Polar-adventure stories are even better than mountaineering tales, since not only does the reader have the vicarious thrills of blinding snow, temperatures in the minus two figures, and terrible fatigue but there are ferocious polar bears and almost always ships. The saga of British explorer Robert Falcon Scott and Norwegian explorer Roald Amundsen trying to beat each other to the South Pole still captivates, and the Shackleton expedition lives on primarily due to the stark photographs taken during that voyage. In Icebound, Andrea Pitzer brilliantly retells the largely forgotten quest by Dutch explorer William Barents to find a passage to China by way of the North Pole in the late 1500s, a trip that ended with a lost ship and a year of deprivation for its stranded sailors that left several dead, including Barents himself.
For two decades, George Saunders has been teaching a class on the 19th-century Russian short story (in translation, of course) at Syracuse University, available to only six students a year, handpicked out of a pool of hundreds of applicants. Saunders, who won the 2017 Man Booker Prize for his novel Lincoln in the Bardo, jokes that he studies these writers “to see what we can steal,” but what he really wants to do is help his students find their voice by studying the technical aspects of Chekhov, Turgenev, Tolstoy, and Gogol, just as a young composer might study Bach. This gem of a book is not just a master class in short-story writing but a powerful yet gentle plea to see the humanity in each of us.

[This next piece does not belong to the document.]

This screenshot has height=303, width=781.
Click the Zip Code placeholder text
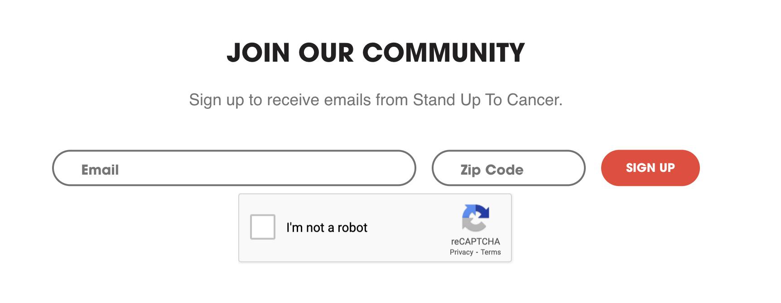click(x=492, y=170)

All those who worship at the altar of Joan Didion have a slim, new missal to hold, though “new” is a stretch, since it comprises essays that date as far back as 1968, collected in a single volume for the first time. No matter: whether Didion is attending Gamblers Anonymous (where “mea culpa always turns out not to be entirely mea”) or observing at home the newly elected California governor’s wife, Nancy Reagan (who “says almost everything with spirit, perhaps because she was an actress for a couple of years and has the beginning actress’s habit of investing even the most casual lines with a good deal more dramatic emphasis than is ordinarily called for on a Tuesday morning on Forty-Fifth Street in Sacramento”), she is worth veneration.